Rio como si la absurda apariencia de las elegantes la divirtiese.

Después de pintar durante unos minutos, fijó la vista en Rachel y dijo:

—Le diré lo que me gustaría hacer. Subir allá arriba y explorar por mi cuenta. Es tonto quedarse aquí rodeados de gente ñoña, como si estuviésemos en una playa de moda de Inglaterra. Quisiera subir por las riberas del río y visitar a los nativos en sus campamentos. Mi marido ya lo ha hecho. Es cuestión de pasar unos días bajo tiendas de campaña. Por las noches nos acostaríamos bajo los árboles y por el día nos embarcaríamos y remaríamos río arriba. Si viésemos algo que nos llamase la atención, gritaríamos para que se detuviesen.

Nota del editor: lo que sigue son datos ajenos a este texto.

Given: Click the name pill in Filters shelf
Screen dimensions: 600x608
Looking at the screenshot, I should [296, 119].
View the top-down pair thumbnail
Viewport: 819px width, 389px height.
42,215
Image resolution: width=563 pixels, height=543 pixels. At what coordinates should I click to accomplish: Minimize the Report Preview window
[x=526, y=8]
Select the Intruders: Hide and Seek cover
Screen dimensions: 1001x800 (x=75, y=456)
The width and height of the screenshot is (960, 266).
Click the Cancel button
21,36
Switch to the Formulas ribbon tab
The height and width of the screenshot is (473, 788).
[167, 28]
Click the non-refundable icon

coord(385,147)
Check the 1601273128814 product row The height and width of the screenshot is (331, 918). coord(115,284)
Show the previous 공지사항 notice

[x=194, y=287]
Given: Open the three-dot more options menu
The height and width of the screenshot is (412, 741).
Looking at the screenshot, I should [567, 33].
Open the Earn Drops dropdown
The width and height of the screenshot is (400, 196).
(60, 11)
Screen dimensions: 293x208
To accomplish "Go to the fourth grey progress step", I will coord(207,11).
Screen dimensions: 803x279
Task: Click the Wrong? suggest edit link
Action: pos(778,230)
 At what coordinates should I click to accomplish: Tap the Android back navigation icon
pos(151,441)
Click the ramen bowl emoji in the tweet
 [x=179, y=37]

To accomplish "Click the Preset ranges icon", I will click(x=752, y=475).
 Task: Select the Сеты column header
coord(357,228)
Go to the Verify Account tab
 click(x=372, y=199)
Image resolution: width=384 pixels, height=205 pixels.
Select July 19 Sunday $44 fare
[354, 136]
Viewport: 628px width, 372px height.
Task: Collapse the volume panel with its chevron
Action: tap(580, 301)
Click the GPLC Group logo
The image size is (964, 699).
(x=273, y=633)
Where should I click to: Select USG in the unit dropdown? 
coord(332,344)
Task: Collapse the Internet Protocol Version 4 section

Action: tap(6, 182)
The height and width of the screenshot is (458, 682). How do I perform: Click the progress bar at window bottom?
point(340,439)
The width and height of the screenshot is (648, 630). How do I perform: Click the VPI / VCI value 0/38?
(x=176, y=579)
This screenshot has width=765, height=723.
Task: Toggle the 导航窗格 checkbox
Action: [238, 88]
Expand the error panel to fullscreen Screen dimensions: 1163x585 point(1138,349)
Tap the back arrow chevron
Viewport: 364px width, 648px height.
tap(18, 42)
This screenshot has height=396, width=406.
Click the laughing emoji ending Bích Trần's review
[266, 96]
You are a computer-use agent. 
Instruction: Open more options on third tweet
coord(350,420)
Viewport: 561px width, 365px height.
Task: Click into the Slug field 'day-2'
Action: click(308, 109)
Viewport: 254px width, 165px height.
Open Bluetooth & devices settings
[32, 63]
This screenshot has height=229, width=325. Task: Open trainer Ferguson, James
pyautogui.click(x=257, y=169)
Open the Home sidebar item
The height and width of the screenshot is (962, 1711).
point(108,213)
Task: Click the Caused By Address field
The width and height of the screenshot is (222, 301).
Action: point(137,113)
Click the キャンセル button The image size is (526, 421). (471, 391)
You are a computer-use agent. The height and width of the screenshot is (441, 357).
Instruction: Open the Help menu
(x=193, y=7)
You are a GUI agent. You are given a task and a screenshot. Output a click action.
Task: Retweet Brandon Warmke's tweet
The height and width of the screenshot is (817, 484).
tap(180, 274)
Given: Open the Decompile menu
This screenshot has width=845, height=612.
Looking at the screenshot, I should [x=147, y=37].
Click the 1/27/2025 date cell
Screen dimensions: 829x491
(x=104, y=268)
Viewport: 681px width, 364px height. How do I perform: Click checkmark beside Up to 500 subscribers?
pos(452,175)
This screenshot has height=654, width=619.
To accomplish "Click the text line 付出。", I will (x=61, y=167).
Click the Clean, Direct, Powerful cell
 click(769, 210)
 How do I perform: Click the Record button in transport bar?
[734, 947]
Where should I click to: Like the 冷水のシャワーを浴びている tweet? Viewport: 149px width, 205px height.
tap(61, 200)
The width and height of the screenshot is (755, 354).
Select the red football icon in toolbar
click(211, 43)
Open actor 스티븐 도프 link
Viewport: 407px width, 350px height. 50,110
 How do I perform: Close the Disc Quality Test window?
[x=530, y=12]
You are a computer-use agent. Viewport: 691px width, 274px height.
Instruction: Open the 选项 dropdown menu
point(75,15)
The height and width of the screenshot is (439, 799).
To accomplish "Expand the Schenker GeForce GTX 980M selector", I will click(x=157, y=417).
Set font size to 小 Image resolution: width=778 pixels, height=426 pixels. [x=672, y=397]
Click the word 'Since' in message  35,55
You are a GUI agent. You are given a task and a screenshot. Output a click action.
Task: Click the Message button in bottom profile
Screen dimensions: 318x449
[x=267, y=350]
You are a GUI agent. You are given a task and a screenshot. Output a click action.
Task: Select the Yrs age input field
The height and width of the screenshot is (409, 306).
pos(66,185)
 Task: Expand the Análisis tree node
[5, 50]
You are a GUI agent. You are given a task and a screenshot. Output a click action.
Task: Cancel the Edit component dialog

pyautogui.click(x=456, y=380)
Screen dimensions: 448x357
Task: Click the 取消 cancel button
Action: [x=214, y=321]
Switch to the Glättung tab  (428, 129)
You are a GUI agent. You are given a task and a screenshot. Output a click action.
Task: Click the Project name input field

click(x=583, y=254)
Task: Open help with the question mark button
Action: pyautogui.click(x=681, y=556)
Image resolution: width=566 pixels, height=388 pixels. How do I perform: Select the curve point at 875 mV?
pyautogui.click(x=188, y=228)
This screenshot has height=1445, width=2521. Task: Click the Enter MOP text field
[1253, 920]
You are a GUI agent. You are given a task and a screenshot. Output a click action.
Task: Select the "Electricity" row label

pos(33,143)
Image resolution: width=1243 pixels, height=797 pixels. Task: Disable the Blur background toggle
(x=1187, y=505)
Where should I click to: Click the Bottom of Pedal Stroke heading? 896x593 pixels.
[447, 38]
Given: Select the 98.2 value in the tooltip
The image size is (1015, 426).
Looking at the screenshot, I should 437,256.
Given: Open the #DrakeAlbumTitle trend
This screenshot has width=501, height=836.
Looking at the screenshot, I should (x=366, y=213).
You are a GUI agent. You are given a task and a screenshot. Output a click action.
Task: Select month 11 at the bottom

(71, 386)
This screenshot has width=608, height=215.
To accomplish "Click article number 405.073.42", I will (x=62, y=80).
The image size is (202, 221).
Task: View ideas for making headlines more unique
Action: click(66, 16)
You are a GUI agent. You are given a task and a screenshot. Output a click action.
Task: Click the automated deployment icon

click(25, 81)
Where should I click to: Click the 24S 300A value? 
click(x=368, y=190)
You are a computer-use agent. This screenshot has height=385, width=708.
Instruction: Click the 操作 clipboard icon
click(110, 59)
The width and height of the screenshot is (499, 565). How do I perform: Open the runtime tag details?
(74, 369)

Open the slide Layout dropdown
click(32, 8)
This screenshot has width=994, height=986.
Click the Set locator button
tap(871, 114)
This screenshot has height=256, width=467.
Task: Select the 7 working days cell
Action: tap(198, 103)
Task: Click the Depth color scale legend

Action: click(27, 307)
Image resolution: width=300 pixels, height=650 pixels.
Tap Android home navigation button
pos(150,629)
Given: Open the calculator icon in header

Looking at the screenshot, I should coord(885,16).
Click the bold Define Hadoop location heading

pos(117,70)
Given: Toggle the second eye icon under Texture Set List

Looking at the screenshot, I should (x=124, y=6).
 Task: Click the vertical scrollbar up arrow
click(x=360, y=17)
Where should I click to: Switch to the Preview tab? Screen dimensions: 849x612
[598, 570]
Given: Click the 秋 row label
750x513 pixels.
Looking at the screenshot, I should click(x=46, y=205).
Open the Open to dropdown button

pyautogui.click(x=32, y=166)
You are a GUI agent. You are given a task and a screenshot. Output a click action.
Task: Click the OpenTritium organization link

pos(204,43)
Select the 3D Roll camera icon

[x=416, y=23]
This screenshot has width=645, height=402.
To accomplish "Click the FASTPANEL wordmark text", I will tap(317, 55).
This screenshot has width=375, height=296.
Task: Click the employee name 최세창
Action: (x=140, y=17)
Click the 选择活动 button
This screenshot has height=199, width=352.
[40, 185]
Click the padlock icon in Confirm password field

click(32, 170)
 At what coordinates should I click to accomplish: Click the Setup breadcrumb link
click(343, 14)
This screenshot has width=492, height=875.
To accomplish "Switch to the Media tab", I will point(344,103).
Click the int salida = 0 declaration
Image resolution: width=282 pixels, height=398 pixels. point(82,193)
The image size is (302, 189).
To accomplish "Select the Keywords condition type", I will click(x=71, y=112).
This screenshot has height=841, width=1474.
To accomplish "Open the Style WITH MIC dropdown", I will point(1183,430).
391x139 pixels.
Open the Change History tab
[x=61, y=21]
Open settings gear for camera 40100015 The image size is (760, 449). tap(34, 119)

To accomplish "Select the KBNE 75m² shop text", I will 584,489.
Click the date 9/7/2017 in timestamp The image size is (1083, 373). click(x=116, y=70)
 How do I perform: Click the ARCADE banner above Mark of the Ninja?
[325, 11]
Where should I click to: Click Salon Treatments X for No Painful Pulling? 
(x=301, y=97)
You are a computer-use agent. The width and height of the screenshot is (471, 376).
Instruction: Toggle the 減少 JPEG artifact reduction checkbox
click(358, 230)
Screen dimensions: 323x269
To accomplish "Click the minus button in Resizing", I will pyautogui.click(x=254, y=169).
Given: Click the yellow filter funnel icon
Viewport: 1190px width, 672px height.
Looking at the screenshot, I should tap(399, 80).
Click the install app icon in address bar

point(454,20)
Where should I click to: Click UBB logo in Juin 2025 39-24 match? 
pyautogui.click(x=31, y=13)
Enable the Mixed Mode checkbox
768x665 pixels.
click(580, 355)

Se levantó y con una larga aguja dorada empezó a apuñalar la cama. Miró a Rachel observando el efecto que en ésta producían sus palabras.

—Debemos formar un grupo —prosiguió—. Unas diez personas podrían alquilar una lancha. Usted y su tía, el señor Hirst y el señor Hewet. ¿Dónde tiene un lápiz?

Conforme maduraba su plan iba entusiasmándose. Sentada al borde de la cama escribió una lista de apellidos, todos invariablemente mal escritos. Rachel se contagió de su entusiasmo. La idea resultaba deliciosa. Había tenido siempre grandes deseos de ver el río, y la perspectiva de estar con Terence le pareció demasiado bella para convertirse en realidad.

Hizo lo posible para ayudar a la señora Flushing sugiriéndole nombres y contando los días de la semana con los dedos. La señora Flushing quería saber todo lo concerniente a las personas que le nombraba. A qué familia pertenecían, a qué se dedicaban. A su vez contaba historias extravagantes, pero lógicas, con su temperamento de artista. Historias de personas con igual nombre, que ella conocía aunque no pertenecían a aquellas familias, pero que recordaba por concluir en Chulingley. Al final, la señora Flushing buscó la ayuda de un diario. El método de concertar fechas con los dedos no daba buen resultado. Abrió y cerró todos los cajones de su escritorio y gritó a pleno pulmón:

—¡Yarmouth, Yarmourá! ¡Porra de mujer! Cuando se necesita, nunca se la encuentra.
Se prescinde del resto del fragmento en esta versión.